另一方面,处于太平洋和特提斯构造域的交界部位的华南板块西缘成矿带,从空间上看紧邻西部的特提斯构造域(图 1a);而且从时间上看,华南板块西缘晚白垩世发生的区域成岩-成矿事件与新特提斯洋构造域的构造-岩浆-成矿活动具有同时性。近年来,也有学者认为华南板块西缘晚白垩世岩浆活动受控于特提斯构造域(Metcalfe, 2013; Xie et al., 2016)。王东升等(2011)认为个旧-大厂花岗岩带可能受到太平洋构造域和特提斯构造域的双重影响,但以后者为主。

图 1 华南板块西缘和腾冲-保山地块大地构造位置(a, 据Feng et al., 2013修改)、华南板块西缘地质简图(b, 据Feng et al., 2014; Cheng et al., 2013修改)及腾冲-保山地块大地构造格架(c)和地质简图(d)(据Deng et al., 2014a, b修改) Fig. 1 Geological location of the studied area (a, modified after Feng et al., 2013), simplified geological map of the western South China (b, modified after Feng et al., 2014; Cheng et al., 2013) and simplified tectonic map (c) and simplified geological map (d) of the Tengchng-Baoshan area (modified after Deng et al., 2014a, b)

位于西南三江特提斯西南部的腾冲-保山地块也发育晚白垩世锡成矿作用,是中国乃至东南亚重要的Sn成矿带(Deng et al., 2014a, b, 2017a, b, c; Wang et al., 2014, 2016, 2017; 邓军等, 2016),而且与华南板块西缘锡成矿带在时间上具有一致性。

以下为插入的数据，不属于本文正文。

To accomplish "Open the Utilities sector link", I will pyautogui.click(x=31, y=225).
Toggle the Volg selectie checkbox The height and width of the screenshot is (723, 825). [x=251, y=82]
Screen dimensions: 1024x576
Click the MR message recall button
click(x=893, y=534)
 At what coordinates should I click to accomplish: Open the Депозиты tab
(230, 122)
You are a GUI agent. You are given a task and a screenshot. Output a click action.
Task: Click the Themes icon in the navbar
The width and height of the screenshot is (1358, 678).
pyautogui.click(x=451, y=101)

腾冲-保山地块是研究新特提斯洋演化和欧亚大陆碰撞的关键地带(Zhao et al., 2017a),学者们对其晚白垩世锡成矿的大地构造背景的认识较为一致,归属于特提斯构造域,为新特提斯洋俯冲所引起的岩浆活动和成矿事件(马楠等, 2013; 李龚健, 2014; Deng et al., 2014a, b, 2017c; 邓军等, 2016)。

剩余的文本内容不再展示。